Key Responsibilities

Strategic Leadership & Governance

- Develop, implement, and maintain a division-wide information security strategy and governance framework aligned with business goals, regulatory requirements, and corporate IT (CIT) policies.
- Coordinate with business unit security points of contact to ensure consistent implementation of CIT security policies, procedures, and controls.
- Establish accountability frameworks to ensure each business unit upholds CIT standards and demonstrates measurable adherence to information security and compliance objectives.                                                                                                                                    

- Ensure disaster recovery & business continuity plans are developed and implemented.
- Provide regular reporting to Healthcare Division leadership on security posture, risk exposure, and mitigation plans.

Policy, Risk, and Compliance Management

- Oversee risk assessments and drive remediation of identified security gaps.
- Ensure compliance with healthcare privacy and security regulations (HIPAA, HITECH, NIST 800-53, HITRUST, SOC 2, etc.), in collaboration with the Harris Privacy Officer, Governance risk and Compliance Committee, and compliance and legal.
- Oversee audits, certifications, and third-party assessments in coordination with BU, CIT, compliance and legal teams.
- Develop and maintain policies and standards for data protection, access control, and system hardening across all business units, aligned with Corporate IT (CIT) policy.

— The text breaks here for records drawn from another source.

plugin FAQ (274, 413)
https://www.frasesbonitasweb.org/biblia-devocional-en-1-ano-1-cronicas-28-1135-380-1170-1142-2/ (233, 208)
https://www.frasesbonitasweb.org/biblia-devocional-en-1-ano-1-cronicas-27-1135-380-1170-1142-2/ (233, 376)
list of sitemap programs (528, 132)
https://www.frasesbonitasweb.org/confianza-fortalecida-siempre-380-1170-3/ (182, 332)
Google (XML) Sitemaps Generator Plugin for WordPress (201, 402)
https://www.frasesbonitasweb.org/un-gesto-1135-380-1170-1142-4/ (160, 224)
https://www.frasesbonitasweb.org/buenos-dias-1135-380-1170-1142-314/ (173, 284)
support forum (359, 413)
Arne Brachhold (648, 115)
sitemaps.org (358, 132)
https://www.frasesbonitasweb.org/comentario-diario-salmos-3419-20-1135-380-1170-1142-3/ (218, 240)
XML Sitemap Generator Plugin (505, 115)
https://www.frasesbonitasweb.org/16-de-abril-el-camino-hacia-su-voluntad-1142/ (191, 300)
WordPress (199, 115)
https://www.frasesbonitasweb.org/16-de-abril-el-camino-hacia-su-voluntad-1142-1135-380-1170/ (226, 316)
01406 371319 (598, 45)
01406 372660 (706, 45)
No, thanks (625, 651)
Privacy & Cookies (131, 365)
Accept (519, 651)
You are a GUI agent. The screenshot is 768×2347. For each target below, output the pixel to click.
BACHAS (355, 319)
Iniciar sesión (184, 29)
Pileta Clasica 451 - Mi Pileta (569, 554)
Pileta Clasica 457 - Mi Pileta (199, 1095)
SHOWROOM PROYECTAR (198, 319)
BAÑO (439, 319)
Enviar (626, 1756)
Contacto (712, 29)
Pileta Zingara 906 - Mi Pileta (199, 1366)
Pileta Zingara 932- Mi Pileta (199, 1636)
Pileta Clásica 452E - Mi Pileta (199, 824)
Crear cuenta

Security Operations and Incident Response

- Direct the Healthcare Division security operations function, including monitoring, detection, response, and recovery activities.
- Ensure each business unit maintains appropriate incident response procedures in alignment with corporate standards.
- Assist BUs in managing vendor relationships and security for third-party and cloud-based services.

Awareness, Culture, and Continuous Improvement

- Drive a culture of security awareness, shared responsibility, and continuous improvement throughout the organization.
- Deliver ongoing education and training programs for all staff and contractors.
- Continuously evaluate emerging threats and technologies to evolve the organization’s security posture proactively.

Qualifications

- Bachelor’s degree in Information Security, Computer Science, or related field (Master’s preferred).
- 10+ years of progressive experience in information security, including 5+ years in leadership roles.
- Experience within healthcare, health IT, or regulated software environments.
- Strong understanding of HIPAA, HITECH, SOC 2, HITRUST, NIST, and ISO 27001 frameworks.
- Proven experience aligning decentralized business units under a unified enterprise security program.
- Exceptional communication and leadership skills, with the ability to influence cross-functional teams and executive stakeholders.
- Relevant certifications preferred (CISSP, CISM, CHISSP, HCISPP, or similar).

Success Measures

- Demonstrated compliance across all business units with CIT security standards and healthcare regulations.
- Reduction in security incidents and audit findings.
- Consistent, measurable improvement in security awareness and risk posture across the organization.
- Strengthened coordination and accountability between Corporate IT and individual business units.